What needs to be done: Exactly as written, retype all of the records that come next.

########

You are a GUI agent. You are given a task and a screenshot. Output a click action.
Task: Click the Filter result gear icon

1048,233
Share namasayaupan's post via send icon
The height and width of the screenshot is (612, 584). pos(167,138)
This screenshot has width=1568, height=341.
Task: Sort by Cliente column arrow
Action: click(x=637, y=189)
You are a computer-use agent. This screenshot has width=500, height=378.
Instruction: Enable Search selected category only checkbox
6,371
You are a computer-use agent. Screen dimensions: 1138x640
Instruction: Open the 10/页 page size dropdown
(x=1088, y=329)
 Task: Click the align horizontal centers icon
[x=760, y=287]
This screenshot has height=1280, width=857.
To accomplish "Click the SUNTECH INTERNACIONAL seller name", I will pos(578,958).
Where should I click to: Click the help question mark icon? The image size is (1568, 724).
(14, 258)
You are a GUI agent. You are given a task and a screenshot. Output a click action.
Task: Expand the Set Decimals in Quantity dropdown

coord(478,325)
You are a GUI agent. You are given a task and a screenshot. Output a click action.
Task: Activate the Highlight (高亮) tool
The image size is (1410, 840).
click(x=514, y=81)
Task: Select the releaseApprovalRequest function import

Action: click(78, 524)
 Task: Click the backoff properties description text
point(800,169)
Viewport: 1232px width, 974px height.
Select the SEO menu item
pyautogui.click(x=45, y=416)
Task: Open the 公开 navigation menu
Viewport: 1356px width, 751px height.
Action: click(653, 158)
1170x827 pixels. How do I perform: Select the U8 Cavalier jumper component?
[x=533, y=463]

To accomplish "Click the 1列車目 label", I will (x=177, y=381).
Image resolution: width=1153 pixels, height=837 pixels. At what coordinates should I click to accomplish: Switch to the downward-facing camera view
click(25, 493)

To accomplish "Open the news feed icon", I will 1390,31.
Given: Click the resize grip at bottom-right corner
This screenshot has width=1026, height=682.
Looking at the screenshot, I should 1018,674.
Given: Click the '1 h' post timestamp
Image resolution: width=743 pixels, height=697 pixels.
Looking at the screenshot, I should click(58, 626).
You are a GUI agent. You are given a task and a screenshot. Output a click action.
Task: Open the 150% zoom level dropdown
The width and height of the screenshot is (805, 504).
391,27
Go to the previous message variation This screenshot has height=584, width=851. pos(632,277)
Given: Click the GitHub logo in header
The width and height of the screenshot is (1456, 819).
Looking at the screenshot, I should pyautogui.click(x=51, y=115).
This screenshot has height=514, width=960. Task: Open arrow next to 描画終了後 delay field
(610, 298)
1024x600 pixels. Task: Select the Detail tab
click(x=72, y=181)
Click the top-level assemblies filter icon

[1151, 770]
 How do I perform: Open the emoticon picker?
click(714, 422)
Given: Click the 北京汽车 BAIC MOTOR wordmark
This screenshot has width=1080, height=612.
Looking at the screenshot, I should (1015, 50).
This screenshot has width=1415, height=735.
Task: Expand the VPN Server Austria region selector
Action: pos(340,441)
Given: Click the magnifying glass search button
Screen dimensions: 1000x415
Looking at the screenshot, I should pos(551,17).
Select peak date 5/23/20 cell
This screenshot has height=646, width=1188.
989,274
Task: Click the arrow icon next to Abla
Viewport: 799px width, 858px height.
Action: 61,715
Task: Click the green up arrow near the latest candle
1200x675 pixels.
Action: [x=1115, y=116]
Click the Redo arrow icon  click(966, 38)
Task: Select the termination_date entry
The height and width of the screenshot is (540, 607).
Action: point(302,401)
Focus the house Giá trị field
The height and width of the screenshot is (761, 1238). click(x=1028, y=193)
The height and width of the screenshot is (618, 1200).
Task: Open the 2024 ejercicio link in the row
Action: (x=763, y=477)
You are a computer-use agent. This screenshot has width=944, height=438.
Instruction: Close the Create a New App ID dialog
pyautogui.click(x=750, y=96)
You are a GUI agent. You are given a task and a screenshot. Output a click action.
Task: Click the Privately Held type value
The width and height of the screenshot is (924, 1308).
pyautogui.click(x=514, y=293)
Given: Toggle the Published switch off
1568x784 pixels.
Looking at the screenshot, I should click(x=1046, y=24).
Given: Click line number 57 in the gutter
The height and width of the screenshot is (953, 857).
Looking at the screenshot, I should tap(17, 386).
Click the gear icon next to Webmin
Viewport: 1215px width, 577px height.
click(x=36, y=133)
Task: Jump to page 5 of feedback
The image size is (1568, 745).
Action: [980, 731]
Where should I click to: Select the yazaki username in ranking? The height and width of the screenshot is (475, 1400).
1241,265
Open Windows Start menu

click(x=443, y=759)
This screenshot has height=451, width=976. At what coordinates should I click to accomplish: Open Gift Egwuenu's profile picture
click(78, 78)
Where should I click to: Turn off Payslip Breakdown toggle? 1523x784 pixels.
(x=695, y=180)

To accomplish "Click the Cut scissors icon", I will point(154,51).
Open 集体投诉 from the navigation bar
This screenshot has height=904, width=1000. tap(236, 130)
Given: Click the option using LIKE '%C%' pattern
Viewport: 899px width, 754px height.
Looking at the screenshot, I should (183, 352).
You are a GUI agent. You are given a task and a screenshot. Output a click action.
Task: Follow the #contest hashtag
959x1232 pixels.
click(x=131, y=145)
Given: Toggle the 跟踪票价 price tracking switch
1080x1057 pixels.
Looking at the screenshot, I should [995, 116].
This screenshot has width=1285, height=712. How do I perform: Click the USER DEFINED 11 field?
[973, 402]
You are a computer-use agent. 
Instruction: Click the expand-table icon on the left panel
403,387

########

Completed exercise:
You are a GUI agent. You are given a task and a screenshot. Output a click action.
Task: Click the Filter result gear icon

1048,233
Share namasayaupan's post via send icon
The height and width of the screenshot is (612, 584). pos(167,138)
This screenshot has width=1568, height=341.
Task: Sort by Cliente column arrow
Action: click(x=637, y=189)
You are a computer-use agent. This screenshot has width=500, height=378.
Instruction: Enable Search selected category only checkbox
6,371
You are a computer-use agent. Screen dimensions: 1138x640
Instruction: Open the 10/页 page size dropdown
(x=1088, y=329)
 Task: Click the align horizontal centers icon
[x=760, y=287]
This screenshot has height=1280, width=857.
To accomplish "Click the SUNTECH INTERNACIONAL seller name", I will pos(578,958).
Where should I click to: Click the help question mark icon? The image size is (1568, 724).
(14, 258)
You are a GUI agent. You are given a task and a screenshot. Output a click action.
Task: Expand the Set Decimals in Quantity dropdown

coord(478,325)
You are a GUI agent. You are given a task and a screenshot. Output a click action.
Task: Activate the Highlight (高亮) tool
The image size is (1410, 840).
click(x=514, y=81)
Task: Select the releaseApprovalRequest function import

Action: click(78, 524)
 Task: Click the backoff properties description text
point(800,169)
Viewport: 1232px width, 974px height.
Select the SEO menu item
pyautogui.click(x=45, y=416)
Task: Open the 公开 navigation menu
Viewport: 1356px width, 751px height.
Action: click(653, 158)
1170x827 pixels. How do I perform: Select the U8 Cavalier jumper component?
[x=533, y=463]

To accomplish "Click the 1列車目 label", I will (x=177, y=381).
Image resolution: width=1153 pixels, height=837 pixels. At what coordinates should I click to accomplish: Switch to the downward-facing camera view
click(25, 493)

To accomplish "Open the news feed icon", I will 1390,31.
Given: Click the resize grip at bottom-right corner
This screenshot has width=1026, height=682.
Looking at the screenshot, I should 1018,674.
Given: Click the '1 h' post timestamp
Image resolution: width=743 pixels, height=697 pixels.
Looking at the screenshot, I should click(58, 626).
You are a GUI agent. You are given a task and a screenshot. Output a click action.
Task: Open the 150% zoom level dropdown
The width and height of the screenshot is (805, 504).
391,27
Go to the previous message variation This screenshot has height=584, width=851. pos(632,277)
Given: Click the GitHub logo in header
The width and height of the screenshot is (1456, 819).
Looking at the screenshot, I should pyautogui.click(x=51, y=115).
This screenshot has height=514, width=960. Task: Open arrow next to 描画終了後 delay field
(610, 298)
1024x600 pixels. Task: Select the Detail tab
click(x=72, y=181)
Click the top-level assemblies filter icon

[1151, 770]
 How do I perform: Open the emoticon picker?
click(714, 422)
Given: Click the 北京汽车 BAIC MOTOR wordmark
This screenshot has width=1080, height=612.
Looking at the screenshot, I should (1015, 50).
This screenshot has width=1415, height=735.
Task: Expand the VPN Server Austria region selector
Action: pos(340,441)
Given: Click the magnifying glass search button
Screen dimensions: 1000x415
Looking at the screenshot, I should pos(551,17).
Select peak date 5/23/20 cell
This screenshot has height=646, width=1188.
989,274
Task: Click the arrow icon next to Abla
Viewport: 799px width, 858px height.
Action: 61,715
Task: Click the green up arrow near the latest candle
1200x675 pixels.
Action: [x=1115, y=116]
Click the Redo arrow icon  click(966, 38)
Task: Select the termination_date entry
The height and width of the screenshot is (540, 607).
Action: point(302,401)
Focus the house Giá trị field
The height and width of the screenshot is (761, 1238). click(x=1028, y=193)
The height and width of the screenshot is (618, 1200).
Task: Open the 2024 ejercicio link in the row
Action: (x=763, y=477)
You are a computer-use agent. This screenshot has width=944, height=438.
Instruction: Close the Create a New App ID dialog
pyautogui.click(x=750, y=96)
You are a GUI agent. You are given a task and a screenshot. Output a click action.
Task: Click the Privately Held type value
The width and height of the screenshot is (924, 1308).
pyautogui.click(x=514, y=293)
Given: Toggle the Published switch off
1568x784 pixels.
Looking at the screenshot, I should click(x=1046, y=24).
Given: Click line number 57 in the gutter
The height and width of the screenshot is (953, 857).
Looking at the screenshot, I should tap(17, 386).
Click the gear icon next to Webmin
Viewport: 1215px width, 577px height.
click(x=36, y=133)
Task: Jump to page 5 of feedback
The image size is (1568, 745).
Action: [980, 731]
Where should I click to: Select the yazaki username in ranking? The height and width of the screenshot is (475, 1400).
1241,265
Open Windows Start menu

click(x=443, y=759)
This screenshot has height=451, width=976. At what coordinates should I click to accomplish: Open Gift Egwuenu's profile picture
click(78, 78)
Where should I click to: Turn off Payslip Breakdown toggle? 1523x784 pixels.
(x=695, y=180)

To accomplish "Click the Cut scissors icon", I will point(154,51).
Open 集体投诉 from the navigation bar
This screenshot has height=904, width=1000. tap(236, 130)
Given: Click the option using LIKE '%C%' pattern
Viewport: 899px width, 754px height.
Looking at the screenshot, I should (183, 352).
You are a GUI agent. You are given a task and a screenshot. Output a click action.
Task: Follow the #contest hashtag
959x1232 pixels.
click(x=131, y=145)
Given: Toggle the 跟踪票价 price tracking switch
1080x1057 pixels.
Looking at the screenshot, I should [995, 116].
This screenshot has width=1285, height=712. How do I perform: Click the USER DEFINED 11 field?
[973, 402]
You are a computer-use agent. 
Instruction: Click the expand-table icon on the left panel
403,387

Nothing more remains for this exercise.